To illustrate the kind of diversity this campaign is striving to help foster, Hopportunity Awaits has 10 different can labels, each featuring a different member of the beer industry with a story ready to motivate. Brewery owners, packaging operators, journalists, advocates—and hello, another friend of the newsletter Hannah Kiem is featured for her path in the industry and “Brews with Broads,” her podcast actively highlighting the many different routes in beer through interviews with women and non-binary individuals in the industry. How meta, how cool, how thrilling! Love to see it. Check out the rest of the folks featured here. Now all we have to do is find these cans and collect ‘em all!
Beer Tarot!
This week, I pulled The Chariot.
This card speaks to control, willpower, determination, and success. The Chariot is your SoulCycle instructor: “You see that challenge ahead, that uphill climb? That is nothing for you, because you are a bad bitch! And you make Mondays your bitch! This day is yours, this life is yours, this world is yours, CLIMB, CLIMB, CLIMB, FASTER, FASTER, FASTER, YOU ARE BEYONCE!” (I took one spin class in like 2015 and it traumatized me, in case that wasn’t clear.)
In many ways, tarot can be broken down between cards that help you find your path and cards that encourage you to keep moving down that path. The Chariot is, tbh, an aggressive form of the latter. It’s got football energy, telling you that whatever decision you’ve been thinking about, whatever stage of life or endeavor you’ve been planning, you know what’s right for you and it’s time to make it happen—obstacles be damned. The Chariot warns you, matter-of-factly, that things will try to block your path, and you’ve got to have the resolve and the confidence in yourself and your goal to smash those hurdles down and keep on moving. Onward and upward, no looking back. You owe it to yourself to not let haters or bumps in the road throw you off course.

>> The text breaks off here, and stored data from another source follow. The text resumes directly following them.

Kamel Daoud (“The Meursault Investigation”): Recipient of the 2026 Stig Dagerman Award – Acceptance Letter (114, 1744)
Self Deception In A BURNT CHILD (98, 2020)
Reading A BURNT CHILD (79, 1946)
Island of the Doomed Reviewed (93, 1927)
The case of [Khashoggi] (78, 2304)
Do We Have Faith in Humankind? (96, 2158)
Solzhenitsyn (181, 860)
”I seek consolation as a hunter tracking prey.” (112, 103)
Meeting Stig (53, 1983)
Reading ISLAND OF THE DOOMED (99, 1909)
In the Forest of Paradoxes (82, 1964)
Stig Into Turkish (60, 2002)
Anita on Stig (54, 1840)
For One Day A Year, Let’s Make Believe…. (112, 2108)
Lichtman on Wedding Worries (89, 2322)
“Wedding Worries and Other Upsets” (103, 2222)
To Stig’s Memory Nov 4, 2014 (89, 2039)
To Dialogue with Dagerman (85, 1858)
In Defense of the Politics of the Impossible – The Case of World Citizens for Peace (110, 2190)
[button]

Whaddya know, Urban Artifact has a beer called Chariot. It’s a tart ale with cherries and vanilla—sounds delightful. If you want to embody The Chariot energy, you will drink Chariot, crush the can with a guttural scream, and email your stupid ex to tell them they were always holding you back anyway. I am just kidding, do not do that. Or do, if you need to! Idk, whatever your path is, it’s between you and The Chariot. And the Chariot beer, maybe. Just get on with it!
This Week’s Boozy Media Rec
Train rides back and forth for travel over the long weekend meant more time for more podcasts, and speaking of traveling: one of my favorite listens was the first “Beer Travelers” episode of the All About Beer Podcast. Hosted by Andy Crouch, this series dives into a particular city’s beer scene, guided by people who know it well, making for not just a fun podcast, but a good glimpse at current beer trends in general, and a great travel guide for your own future trip. The first episode is on Chicago with Chalonda and Nik White—not only are both of them super knowledgeable and fun to listen to, but this whole episode just boosted my growing desire to move to Chicago.
Ex-BEER-ience of the Week
As I mentioned on Twitter this weekend, if you’re going to be in New England, Matt Osgood’s stories for Good Beer Hunting are a great way to plan your brewery visits. It’s hard to read one and not instantly dream about getting to the place at the center of the story. As we were in Massachusetts for LDW, we spent Sunday in Amesbury in order to experience Brewery Silvaticus for ourselves. (Here’s Matt’s feature on them.) What a beautiful little brewery—honestly, on the kind of good-weather day we happened to have, it’s the kind of setting that easily feels idyllic. And lagers, a whole menu of lagers! I know, way to bury the lead. I had a lovely kellerbier and a black lager to end all black lagers.